- **TEXT BLOCK**
•••••

Contracts Class Notes 1/21/04

 

The problem from p. 444

 

Somebody is interested in selling land.  They write out an offer to sell the land and send it out on November 9th.  They tell the buyer that they need an answer “at once” because there’s another deal pending.  The letter gets to the purchaser’s place on November 11th.  The purchaser decides to accept the next day at 3 PM and dispatches a telegram to the seller.  Then, at 3:30, the seller sells to somebody else because he hasn’t heard from the purchaser.  At 4 PM, the seller gets the telegram.  The seller then calls the purchaser and says “aw nuts”.  So is there a contract or not?  Was the acceptance effect on dispatch or on receipt?

 

The thing is that we’re trying to figure out if the acceptance was done with a method invited by the seller.  Is the mailbox rule triggered by this factual pattern?  § 63 would say: was “telegram” a medium invited by the offer?  If it was, then the mailbox rule is triggered and the acceptance is effective on dispatch.  When the offer is made by mail, usually acceptance is invited by mail too.  Can a mailed offer invite a telegraphic acceptance?

 

The letter wanted a “quick” means of acceptance.  Telegrams are reliable.  You could argue that telegraphic acceptance is invited here.  If I get a mailed offer today and accept by FedEx or DHL, do I get the benefit of the mailbox rule?  It depends on whether the medium I used to respond was invited.

 

But what’s another problem with making the acceptance effective at 3 PM, assuming the mailbox rule was triggered?

•••••

- **GIVEN RECORDS**
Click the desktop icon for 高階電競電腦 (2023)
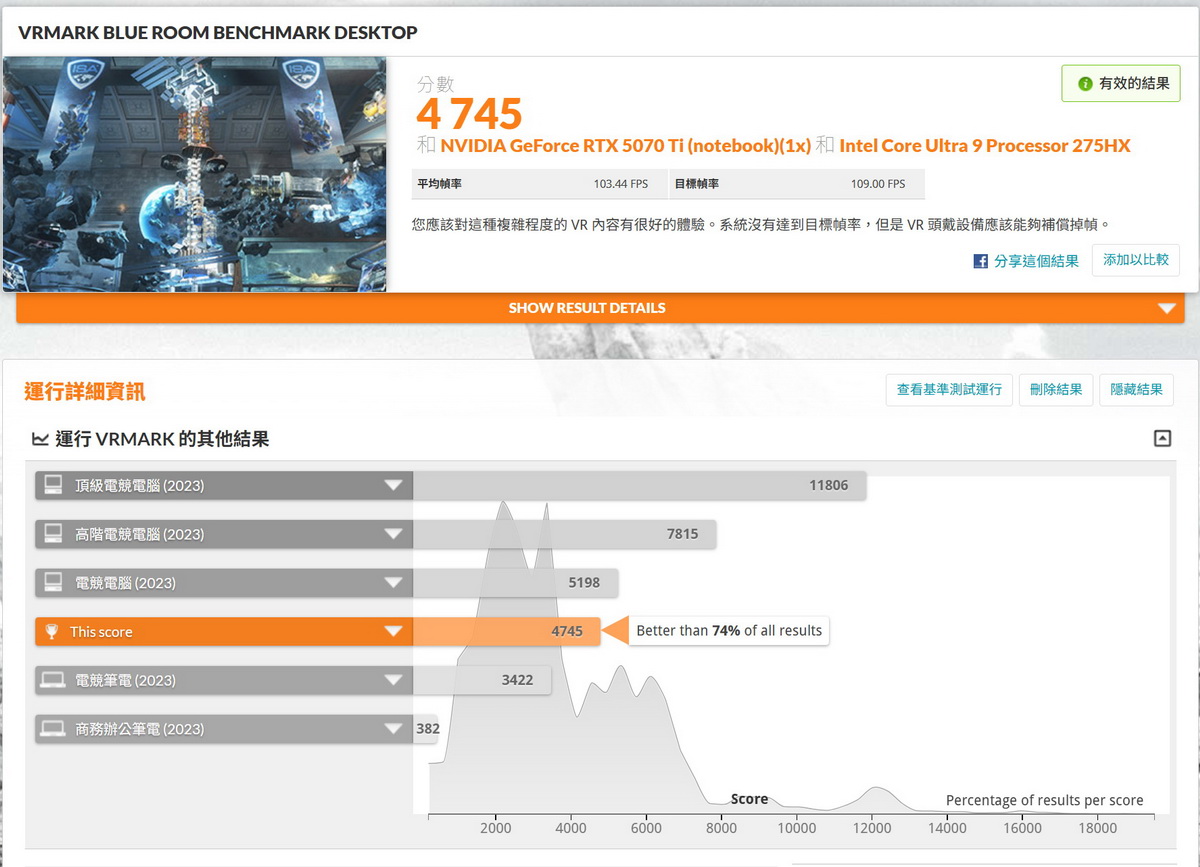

•••••

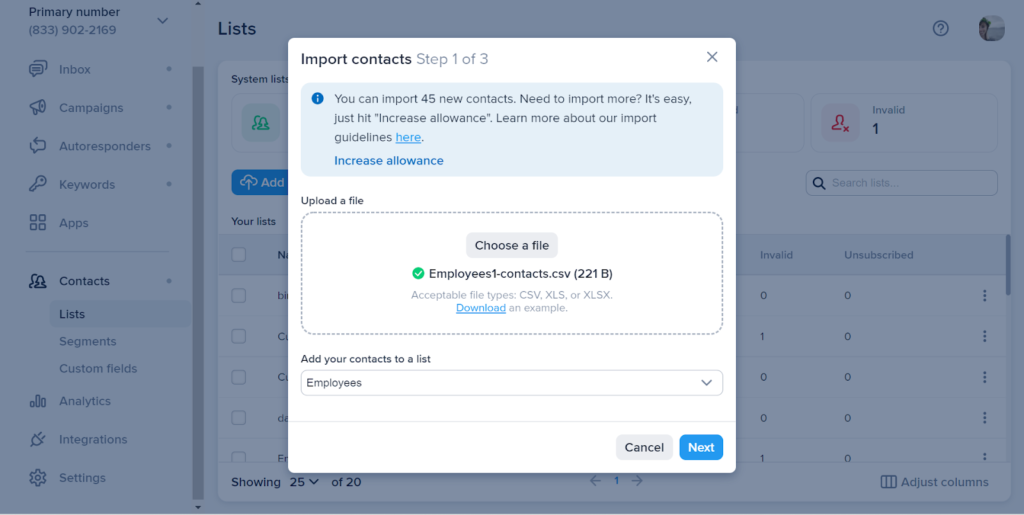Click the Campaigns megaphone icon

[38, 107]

•••••

- **PROBLEM**
Continue the contracts class notes on the land-sale problem, starting after their final question.

- **WRITTEN ANSWER**
So there are a couple of issues: (1) Did the offeror invite a telegraphic acceptance?  (2) Did the offer “provide otherwise”?  Does this offer negate the mailbox rule?

 

You can argue that because the offeror says “I will have to know at once”, the offeror is negating the mailbox rule.  The offeror can’t know at the time of dispatch.  Therefore, you can’t have acceptance effective on dispatch in this case.

 

So what follows if the mailbox rule was negated?  The acceptance is effective on receipt.  Therefore, there is no contract because the offeror took an action at 3:30 PM inconsistent with the continued life of the offer.  If the acceptance isn’t effective until 4 PM, then do we have a contract?  But the problem is that the offeree has an offer that appears still alive at 3 PM and 3:30 PM and 3:59 PM.  The revocation of the offer is effective when the offeree learns of it, or at least gets reliable information of it.  That didn’t happen before the receipt of the offeree’s acceptance.  We have an ineffective revocation because it comes after the acceptance.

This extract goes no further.